(Available records):
---
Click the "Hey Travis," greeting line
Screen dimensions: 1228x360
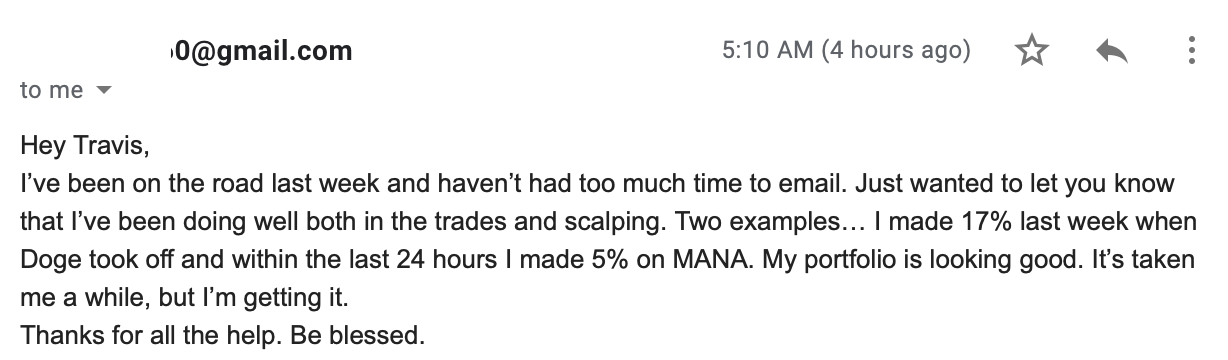[84, 149]
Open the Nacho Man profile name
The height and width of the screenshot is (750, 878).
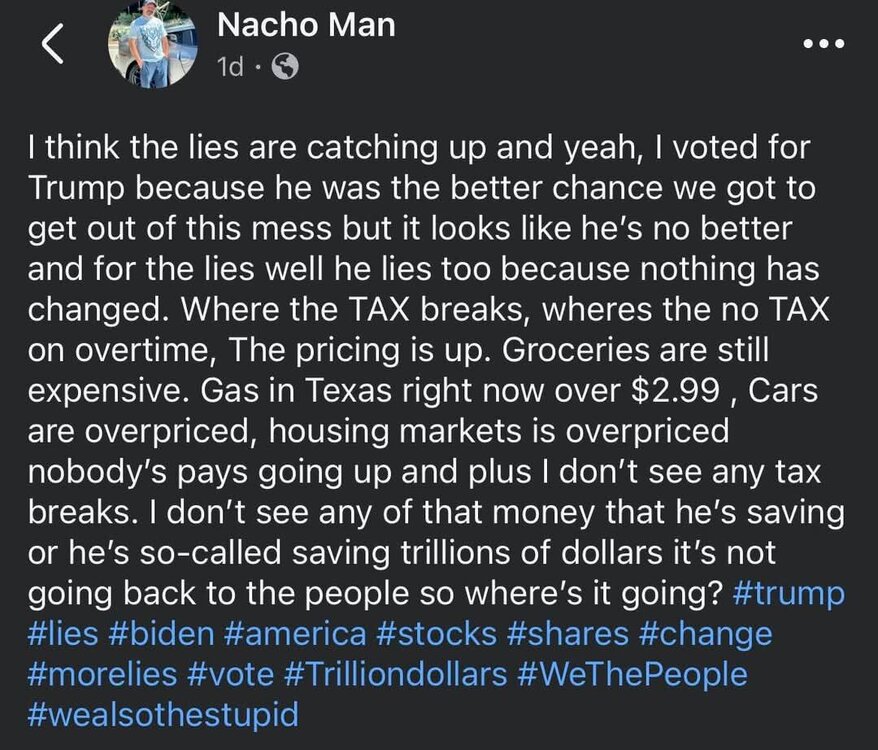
---
All of the listing should be transcribed exactly, but none of its images.

(Response area):
Click the "Hey Travis," greeting line
Screen dimensions: 1228x360
[84, 149]
Open the Nacho Man profile name
The height and width of the screenshot is (750, 878).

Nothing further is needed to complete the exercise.